• [What you need to do]
Go through the lines below and tally each one holding "Pick". Write only the total.

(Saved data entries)
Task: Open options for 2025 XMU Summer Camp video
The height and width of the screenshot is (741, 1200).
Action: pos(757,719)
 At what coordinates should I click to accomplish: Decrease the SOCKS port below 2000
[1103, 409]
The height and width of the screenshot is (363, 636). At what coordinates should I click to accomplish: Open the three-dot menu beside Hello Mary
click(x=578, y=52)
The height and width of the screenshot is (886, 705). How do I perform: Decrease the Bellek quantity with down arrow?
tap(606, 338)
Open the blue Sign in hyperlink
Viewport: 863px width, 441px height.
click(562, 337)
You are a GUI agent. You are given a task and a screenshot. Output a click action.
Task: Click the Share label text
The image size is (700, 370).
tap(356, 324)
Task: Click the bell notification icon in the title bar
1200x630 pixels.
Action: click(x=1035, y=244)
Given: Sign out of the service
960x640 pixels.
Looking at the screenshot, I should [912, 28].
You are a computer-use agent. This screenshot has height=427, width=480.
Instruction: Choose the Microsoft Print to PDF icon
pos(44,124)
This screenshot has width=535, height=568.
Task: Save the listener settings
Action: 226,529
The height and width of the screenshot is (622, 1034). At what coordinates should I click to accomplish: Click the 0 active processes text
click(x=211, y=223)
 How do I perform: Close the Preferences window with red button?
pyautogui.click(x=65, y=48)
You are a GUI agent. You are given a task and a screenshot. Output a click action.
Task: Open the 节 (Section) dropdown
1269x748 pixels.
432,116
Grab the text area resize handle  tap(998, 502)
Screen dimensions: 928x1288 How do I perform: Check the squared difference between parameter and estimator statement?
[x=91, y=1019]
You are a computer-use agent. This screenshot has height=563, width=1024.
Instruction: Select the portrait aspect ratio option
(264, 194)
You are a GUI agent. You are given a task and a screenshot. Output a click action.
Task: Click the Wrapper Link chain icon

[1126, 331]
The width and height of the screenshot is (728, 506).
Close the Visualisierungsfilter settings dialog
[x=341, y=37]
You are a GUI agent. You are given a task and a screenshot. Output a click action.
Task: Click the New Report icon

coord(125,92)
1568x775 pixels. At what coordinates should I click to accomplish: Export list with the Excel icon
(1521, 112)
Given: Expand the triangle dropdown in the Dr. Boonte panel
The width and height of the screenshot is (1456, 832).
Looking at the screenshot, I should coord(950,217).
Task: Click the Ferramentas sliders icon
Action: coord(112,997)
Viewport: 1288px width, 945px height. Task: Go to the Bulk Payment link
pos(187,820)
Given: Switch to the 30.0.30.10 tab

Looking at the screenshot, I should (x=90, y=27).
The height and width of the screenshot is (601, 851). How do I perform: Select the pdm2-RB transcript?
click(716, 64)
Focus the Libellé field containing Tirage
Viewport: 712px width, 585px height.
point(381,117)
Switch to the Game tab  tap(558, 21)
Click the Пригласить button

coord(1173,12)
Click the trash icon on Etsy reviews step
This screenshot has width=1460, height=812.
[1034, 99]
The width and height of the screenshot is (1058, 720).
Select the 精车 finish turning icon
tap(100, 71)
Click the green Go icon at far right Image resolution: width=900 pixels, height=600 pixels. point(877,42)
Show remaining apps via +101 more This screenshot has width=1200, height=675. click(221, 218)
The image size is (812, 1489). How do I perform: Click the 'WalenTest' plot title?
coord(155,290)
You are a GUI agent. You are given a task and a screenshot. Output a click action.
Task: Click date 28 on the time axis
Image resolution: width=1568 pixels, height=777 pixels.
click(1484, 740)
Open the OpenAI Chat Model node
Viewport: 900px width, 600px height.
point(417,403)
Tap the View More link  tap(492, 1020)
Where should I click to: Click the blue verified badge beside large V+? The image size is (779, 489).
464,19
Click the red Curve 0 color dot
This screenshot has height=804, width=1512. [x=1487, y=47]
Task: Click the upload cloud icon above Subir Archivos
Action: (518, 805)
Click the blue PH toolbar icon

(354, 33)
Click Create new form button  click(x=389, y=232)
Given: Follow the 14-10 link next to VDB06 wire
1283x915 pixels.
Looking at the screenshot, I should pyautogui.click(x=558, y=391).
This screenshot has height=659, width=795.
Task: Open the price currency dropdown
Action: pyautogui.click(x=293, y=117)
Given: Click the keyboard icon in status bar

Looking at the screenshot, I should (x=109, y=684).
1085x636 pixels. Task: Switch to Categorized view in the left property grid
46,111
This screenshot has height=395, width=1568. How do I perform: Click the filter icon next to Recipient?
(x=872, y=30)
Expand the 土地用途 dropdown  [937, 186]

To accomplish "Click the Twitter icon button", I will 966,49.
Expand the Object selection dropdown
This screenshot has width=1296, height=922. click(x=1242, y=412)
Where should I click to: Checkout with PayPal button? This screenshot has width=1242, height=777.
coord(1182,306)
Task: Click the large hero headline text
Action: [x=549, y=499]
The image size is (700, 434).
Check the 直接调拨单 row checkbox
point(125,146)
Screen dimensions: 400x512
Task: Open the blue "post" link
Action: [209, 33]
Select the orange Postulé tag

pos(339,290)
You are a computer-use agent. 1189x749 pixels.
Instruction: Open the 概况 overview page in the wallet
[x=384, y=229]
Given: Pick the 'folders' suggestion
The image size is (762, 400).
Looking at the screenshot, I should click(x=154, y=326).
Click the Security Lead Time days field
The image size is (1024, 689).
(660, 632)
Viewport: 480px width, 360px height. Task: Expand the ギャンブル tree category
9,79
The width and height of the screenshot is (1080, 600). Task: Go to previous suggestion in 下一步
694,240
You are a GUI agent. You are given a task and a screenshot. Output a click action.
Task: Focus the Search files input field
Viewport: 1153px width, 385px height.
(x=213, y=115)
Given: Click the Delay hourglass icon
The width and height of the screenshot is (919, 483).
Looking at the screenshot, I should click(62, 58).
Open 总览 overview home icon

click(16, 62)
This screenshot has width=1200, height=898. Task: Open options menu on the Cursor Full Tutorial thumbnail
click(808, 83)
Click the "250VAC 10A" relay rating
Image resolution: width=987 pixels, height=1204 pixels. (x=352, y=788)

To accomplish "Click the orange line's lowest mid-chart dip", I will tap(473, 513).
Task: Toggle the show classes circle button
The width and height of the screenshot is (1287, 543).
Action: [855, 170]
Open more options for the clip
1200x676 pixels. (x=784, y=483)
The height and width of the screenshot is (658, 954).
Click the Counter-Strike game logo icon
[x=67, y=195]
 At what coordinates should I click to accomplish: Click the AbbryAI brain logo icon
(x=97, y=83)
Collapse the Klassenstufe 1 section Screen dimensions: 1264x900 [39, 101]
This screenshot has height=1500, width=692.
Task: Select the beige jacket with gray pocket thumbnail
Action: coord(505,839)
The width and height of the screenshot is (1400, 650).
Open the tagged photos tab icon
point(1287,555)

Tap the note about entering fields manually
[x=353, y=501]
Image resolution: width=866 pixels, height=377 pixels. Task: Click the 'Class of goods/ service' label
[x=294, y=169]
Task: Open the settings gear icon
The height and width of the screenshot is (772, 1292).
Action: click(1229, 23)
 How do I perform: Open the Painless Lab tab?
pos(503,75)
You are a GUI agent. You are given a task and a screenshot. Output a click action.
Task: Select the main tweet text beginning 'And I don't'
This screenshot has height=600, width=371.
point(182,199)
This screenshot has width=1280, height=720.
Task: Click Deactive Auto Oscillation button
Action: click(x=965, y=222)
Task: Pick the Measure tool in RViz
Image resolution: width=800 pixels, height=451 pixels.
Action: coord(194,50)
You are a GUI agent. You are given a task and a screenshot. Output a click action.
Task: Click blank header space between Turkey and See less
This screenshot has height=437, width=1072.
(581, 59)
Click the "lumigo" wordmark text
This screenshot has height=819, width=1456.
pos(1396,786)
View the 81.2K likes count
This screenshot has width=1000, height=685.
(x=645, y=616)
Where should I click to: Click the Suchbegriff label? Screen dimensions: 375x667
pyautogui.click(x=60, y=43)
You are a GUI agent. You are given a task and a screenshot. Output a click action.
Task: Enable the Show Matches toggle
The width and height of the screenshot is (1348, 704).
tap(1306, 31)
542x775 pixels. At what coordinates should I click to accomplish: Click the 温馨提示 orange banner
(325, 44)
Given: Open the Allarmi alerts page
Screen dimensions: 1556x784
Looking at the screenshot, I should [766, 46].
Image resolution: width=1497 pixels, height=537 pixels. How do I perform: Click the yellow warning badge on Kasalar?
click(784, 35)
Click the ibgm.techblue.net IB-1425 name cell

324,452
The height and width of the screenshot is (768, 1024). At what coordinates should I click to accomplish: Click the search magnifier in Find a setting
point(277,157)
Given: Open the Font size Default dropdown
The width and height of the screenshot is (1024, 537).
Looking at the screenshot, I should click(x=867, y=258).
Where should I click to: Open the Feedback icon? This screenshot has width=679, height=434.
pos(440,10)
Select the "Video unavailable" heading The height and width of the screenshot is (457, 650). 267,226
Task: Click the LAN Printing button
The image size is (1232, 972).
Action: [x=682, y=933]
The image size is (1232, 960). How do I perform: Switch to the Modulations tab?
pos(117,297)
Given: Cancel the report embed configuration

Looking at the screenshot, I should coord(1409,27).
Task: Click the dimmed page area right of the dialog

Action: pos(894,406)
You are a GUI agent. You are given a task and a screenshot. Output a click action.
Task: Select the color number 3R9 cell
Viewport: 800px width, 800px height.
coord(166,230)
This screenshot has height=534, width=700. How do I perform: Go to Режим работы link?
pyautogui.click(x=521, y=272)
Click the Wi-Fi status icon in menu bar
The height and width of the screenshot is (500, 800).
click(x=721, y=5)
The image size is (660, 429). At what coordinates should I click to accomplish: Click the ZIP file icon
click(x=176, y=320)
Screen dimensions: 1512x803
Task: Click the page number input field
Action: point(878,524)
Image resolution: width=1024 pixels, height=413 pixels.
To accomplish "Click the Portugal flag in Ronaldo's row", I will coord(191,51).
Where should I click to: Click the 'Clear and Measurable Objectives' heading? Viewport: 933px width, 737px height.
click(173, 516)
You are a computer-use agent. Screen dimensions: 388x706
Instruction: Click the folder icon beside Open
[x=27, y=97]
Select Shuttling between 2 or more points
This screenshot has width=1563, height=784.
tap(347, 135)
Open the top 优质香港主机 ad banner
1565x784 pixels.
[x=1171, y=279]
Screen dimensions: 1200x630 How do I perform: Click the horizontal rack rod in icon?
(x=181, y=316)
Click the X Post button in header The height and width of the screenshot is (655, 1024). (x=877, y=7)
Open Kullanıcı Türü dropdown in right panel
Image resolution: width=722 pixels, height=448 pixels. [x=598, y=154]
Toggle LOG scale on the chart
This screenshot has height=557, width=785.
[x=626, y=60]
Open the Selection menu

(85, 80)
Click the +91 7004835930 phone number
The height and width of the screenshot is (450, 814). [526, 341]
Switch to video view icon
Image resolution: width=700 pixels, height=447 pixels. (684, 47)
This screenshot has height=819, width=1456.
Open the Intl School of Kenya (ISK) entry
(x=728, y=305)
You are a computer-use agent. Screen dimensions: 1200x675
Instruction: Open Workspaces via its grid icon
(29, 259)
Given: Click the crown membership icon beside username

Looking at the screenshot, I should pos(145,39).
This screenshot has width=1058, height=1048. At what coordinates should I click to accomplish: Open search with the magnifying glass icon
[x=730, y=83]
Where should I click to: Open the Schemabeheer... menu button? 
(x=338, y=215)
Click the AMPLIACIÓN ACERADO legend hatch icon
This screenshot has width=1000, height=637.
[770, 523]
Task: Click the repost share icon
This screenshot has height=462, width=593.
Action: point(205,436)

• [Task response]
2